Copie palavra por palavra, do texto sobre a fundamentação da sentença, o trecho que vai de "IV - A decisão" até "as necessárias adaptações.".

TEXTO DE LEITURA:
--------------------------------------------------
II - Tal princípio, relativamente à sentença penal – acto decisório que, a final, conhece do objecto do processo –, concretiza-se mediante uma fundamentação reforçada que visa, por um lado, a total transparência da decisão, para que os seus destinatários (aqui se incluindo a própria comunidade) possam apreender e compreender os juízos de facto e de direito assumidos pelo julgador e, por outro, possibilitar ao tribunal superior a fiscalização e o controlo da actividade decisória, através do recurso, que consubstancia, desde a Revisão de 1997, um direito constitucionalmente consagrado, expressamente incluído nas garantias de defesa – art. 32.º, n.º 1, da CRP.
III - De acordo com o n.º 2 do art. 374.º do CPP, a fundamentação da sentença faz-se através da enumeração dos factos provados e não provados, bem como de uma exposição tanto quanto possível completa, ainda que concisa, dos motivos, de facto e de direito, que fundamentam a decisão, com indicação e exame crítico das provas que serviram para formar a convicção do tribunal.
IV - A decisão que não visa o conhecimento do objecto do processo, antes o cúmulo jurídico de penas aplicadas em sentenças já transitadas em julgado, neste e noutros processos, ou seja, a determinação de uma pena conjunta, englobadora de penas já definitivamente aplicadas, embora assuma indiscutivelmente a natureza de sentença, configura uma decisão diferente da sentença tal qual esta é definida na al. a) do n.º 1 do art. 97.º e estruturada no art. 374.º do CPP.
V - Tal circunstância conduz, necessariamente, a que aquela decisão não esteja sujeita a todos os requisitos previstos no art. 374.º, que relativamente a alguns deles não seja exigível o seu preciso e rigoroso cumprimento e que, no que concerne a outros, a sua aplicação haja de ser feita com as necessárias adaptações.
--------------------------------------------------
EXTRATO DE DADOS:
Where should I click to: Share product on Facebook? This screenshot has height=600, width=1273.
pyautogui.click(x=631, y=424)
--------------------------------------------------
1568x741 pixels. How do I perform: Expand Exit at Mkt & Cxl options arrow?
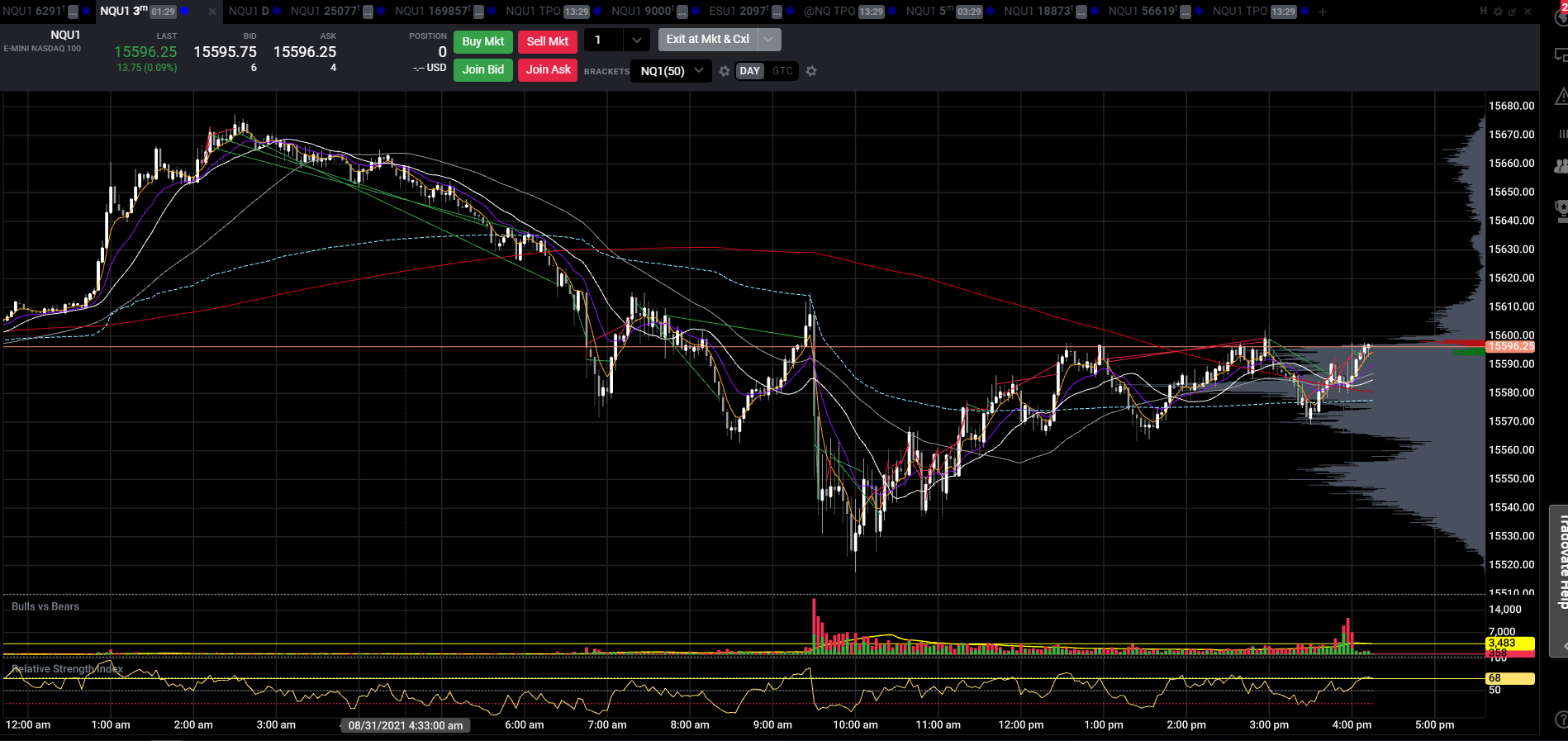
--------------------------------------------------
RESPOSTA:
IV - A decisão que não visa o conhecimento do objecto do processo, antes o cúmulo jurídico de penas aplicadas em sentenças já transitadas em julgado, neste e noutros processos, ou seja, a determinação de uma pena conjunta, englobadora de penas já definitivamente aplicadas, embora assuma indiscutivelmente a natureza de sentença, configura uma decisão diferente da sentença tal qual esta é definida na al. a) do n.º 1 do art. 97.º e estruturada no art. 374.º do CPP.
V - Tal circunstância conduz, necessariamente, a que aquela decisão não esteja sujeita a todos os requisitos previstos no art. 374.º, que relativamente a alguns deles não seja exigível o seu preciso e rigoroso cumprimento e que, no que concerne a outros, a sua aplicação haja de ser feita com as necessárias adaptações.